READING PASSAGE:
+++

A page in which to capture one telling of the story I'm trying to tell.
This page is a 🌿 Budding Essay.
There's a thing going on in the software industry that I want to explain—a warning. But to get there I need to take you on a bit of a journey through some insights from Resilience Engineering.
There's a property of nuclear reactors that featured in the meltdown of Three Mile Island. It's called going solid.
Some nuclear reactors include a pressurizer which acts as a kind of shock absorber for sudden increases in pressure. The pressurizer contains some water and some steam. The steam can compress when pressures increase. By contrast, water barely compresses at all. If the pressurizer becomes completely filled with water, it is said to have "gone solid" and the system becomes unable to absorb increases in pressure.
The engineers at Three Mile Island were fixated on the risk that the pressurizer might go solid. In their fixation, reinforced by incorrect signals in the instrumentation, the engineers took decisions that contributed to the partial meltdown of the reactor core. The nuclear power industry never recovered in the United States.
It turns out their fixation was itself a consequence of effective training in the US Navy. All of the engineers on duty at Three Mile Island had operated nuclear reactors on board Navy submarines. That training regarded preventing the pressurizer from going solid as the single most important priority.
This jargon of "going solid" was applied to the analysis of hospitals in a bed crunch. See Saturation & Going Solid.
> We have observed situations where an entire hospital is saturated with work, creating a system wide bed crunch. The result is a dramatic change in workplace operational characteristics that creates new demands and increases the stakes for practitioner decisions and actions. ... > "Going solid" in hospitals creates problems that are similar in many respects to those that accompany going solid in nuclear power plants. In particular, "going solid" in a hospital creates a series of critical relationships, tightly coupling the units of the hospital together so that events in one place have direct implications for the operations of all the others.

+++

INFORMATION PROVIDED:

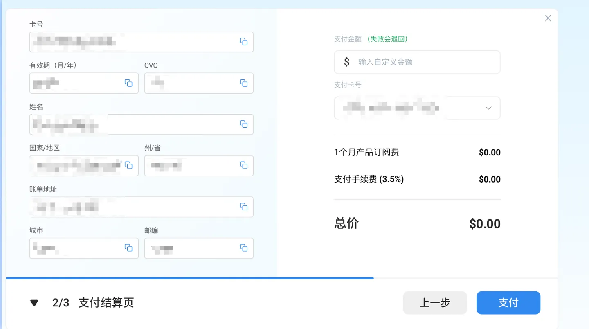The image size is (589, 329).
Task: Close the payment dialog
Action: [548, 18]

+++

TASKS:
A) Can you sum up the essay on going solid in two sentences?
B) Could you resume the essay on going solid from the point where it stops?

ANSWERS TO THE PROBLEMS:
A) In some nuclear reactors, a pressurizer that becomes completely filled with water is said to have "gone solid" and can no longer absorb increases in pressure. Engineers at Three Mile Island, trained on Navy submarines to treat preventing this as the top priority, took decisions in their fixation that contributed to a partial meltdown, and the term was later applied to hospitals saturated with work, where going solid tightly couples the units so that events in one place affect the operations of all the others.

B)
How can we apply this pattern of going solid to software?
In the past few years, nearly all of the biggest players in the software industry have laid off significant parts of their workforce. The consequences of this loss of expertise can go unnoticed for years, hidden by perverse incentives that emerge in systems approaching overload.
These problems are entangled with other changes over the past decade. We have been slowly connecting all of our businesses through rapid adoption of software-as-a-service and cloud computing. We have created a series of critical relationships, tightly coupling our businesses together so that events in one can cascade to others.
The largest scale example of this tight coupling was revealed in the global failures from entanglement between Crowdstrike, Microsoft, and an extraordinary number of their mutual customers.
We can safely predict that other failures are likely, though we cannot predict where or how they will present.
Resilience Engineering has suggestions for what to do when you can anticipate turbulent times. See The Strategic Agility Gap.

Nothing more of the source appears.